1. Introduction
Death from the novel coronavirus disease (COVID-19) predominantly occurs by refractory hypoxemia [1]. Some Authors have suggested that this type of respiratory failure differs from typical Acute Respiratory Distress Syndrome (ARDS) [2]. Patients with COVID-19 can present with (i) higher respiratory system compliance, and (ii) lower amount of non-ventilated lung tissue than expected given the severity of hypoxemia. These two elements may suggest a different primary cause of gas exchange impairment in COVID-19 compared to ARDS of another origin: excessive perfusion of small non-normally ventilated lung regions rather than a large anatomical shunt [3]. In line with this model, a recent series has revealed the presence of diffuse pulmonary endothelial injury and microthrombosis in COVID-19 lung pathology [4]. Given the novelty of COVID-19, its treatment is currently grounded on our knowledge of ARDS. Modern supportive therapy of ARDS generally consists of endotracheal intubation and mechanical ventilation with supplemental oxygen and Positive End Expiratory Pressure (PEEP), along with muscle paralysis, prone positioning, and ExtraCorporeal Membrane Oxygenation (ECMO) for the most severe cases [5,6]. Inhaled nitric oxide (iNO) can be considered as rescue therapy for hypoxemia due to its potent vasodilator effect on the pulmonary circulation [7]. International guidelines [5], and experts in the field [6,[8], [9], [10]], all suggest considering iNO even for refractory hypoxemia due to COVID-19. However, there are no strong clinical data to support this indication.
Herein we describe the response to iNO in a small group of mechanically ventilated patients with severe COVID admitted to our Intensive Care Unit.
2. Methods
As part of our routine clinical practice for ARDS, we administered a 30-min test dose of 20 ppm to ten adults with COVID-19 treated with invasive mechanical ventilation and with a partial pressure of arterial oxygen (PaO2) to the fraction of inspired oxygen ratio (FiO2) around or below 100 mmHg.

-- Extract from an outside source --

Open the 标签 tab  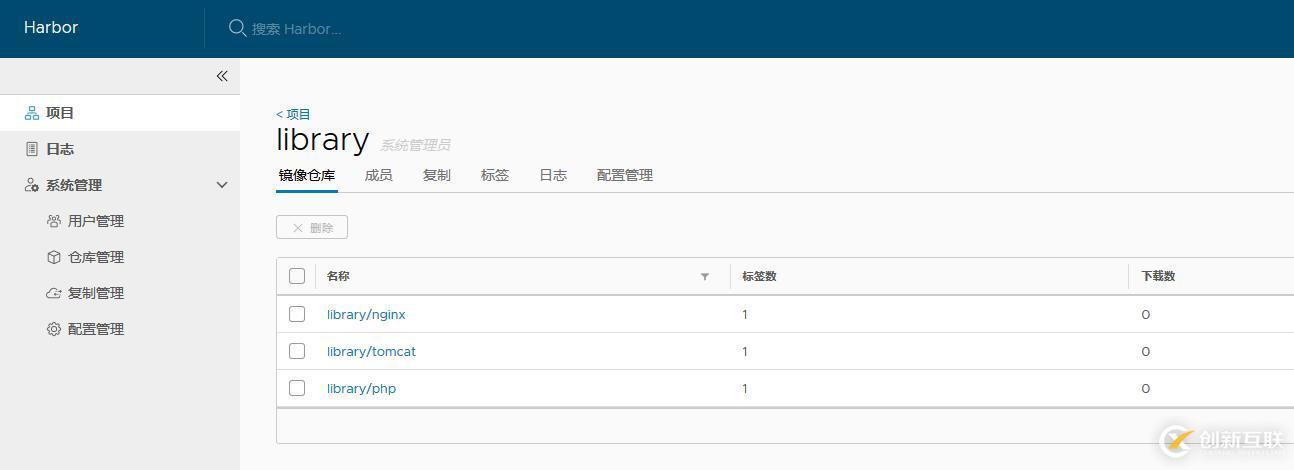tap(495, 175)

All patients had been previously ventilated in prone position for 12 to 16 h (one session) with only a minor, if any, improvement in arterial oxygenation. By the time iNO was tested, they were already sedated and ventilated in a controlled mode in the supine position. A tank with 450 ppm NO in nitrogen was connected to the inspiratory limb of the ventilatory circuit; NO was delivered during the inspiratory phase using a digital system (Optikonox, Air Liquide, Milan, Italy). Blood gases were recorded immediately before and at 30 min of NO breathing with the same ventilatory settings. Based on the individual response to the test, we then considered to prolong or discontinue the use of iNO. Data collection and presentation were approved by our IRB (protocol number 233/20); informed consent was obtained according to local policy for critically ill patients.
3. Results
Ten patients with a mean age of 55 ± 9 years received iNO after 3.6 ± 2.1 days of mechanical ventilation (range 1–7). By that time, the median FiO2 was 80% (70–90 IQR); mean (±SD) PEEP was 15 ± 3 cmH2O. Mean static respiratory system compliance was 44 ± 12 ml/cmH2O, and >50 ml/cmH2O in four patients. With iNO, mean PaO2 went from 62 ± 9 to 64 ± 14 mmHg (p = 0.427, paired t-test); mean PaO2/FiO2 from 81 ± 19 to 84 ± 22 mmHg (p = 0.325) (Fig. 1 ). Arterial pH, partial pressure of arterial carbon dioxide, heart rate, and mean arterial pressure did not significantly change throughout the test.
Considering the negligible effect on oxygenation and the potential side effects of prolonged iNO [7], we discontinued its use in all cases. All 10 patients underwent other sessions of ventilation in prone position, and none received ECMO (at the discretion of the attending physicians). Mean duration of mechanical ventilation was 34 ± 21 days (range 9–62). Eight out of ten patients (80%) were discharged alive from the hospital.
4. Discussion
iNO usually relieves hypoxemia [7] by dilating the blood vessels of lung regions open to ventilation (and iNO), thus diverting blood flow away from areas of alveolar consolidation and reducing the functional shunt. However, in this small series of patients with severe hypoxemia due to COVID-19, it did not significantly improve arterial oxygenation.
We do not have a precise explanation for our findings. We suspect that diffuse loss of pulmonary vascular tone, with increased perfusion around alveolar consolidations [3], may have blunted the vasodilatory and “blood stealing” response to iNO in other ventilated lung regions. Further investigation is required to identify those patients who may benefit the most from iNO and the most appropriate dose to be used.
Financial disclosures
None.
Declaration of Competing Interest
Authors declare no conflict of interest for this manuscript.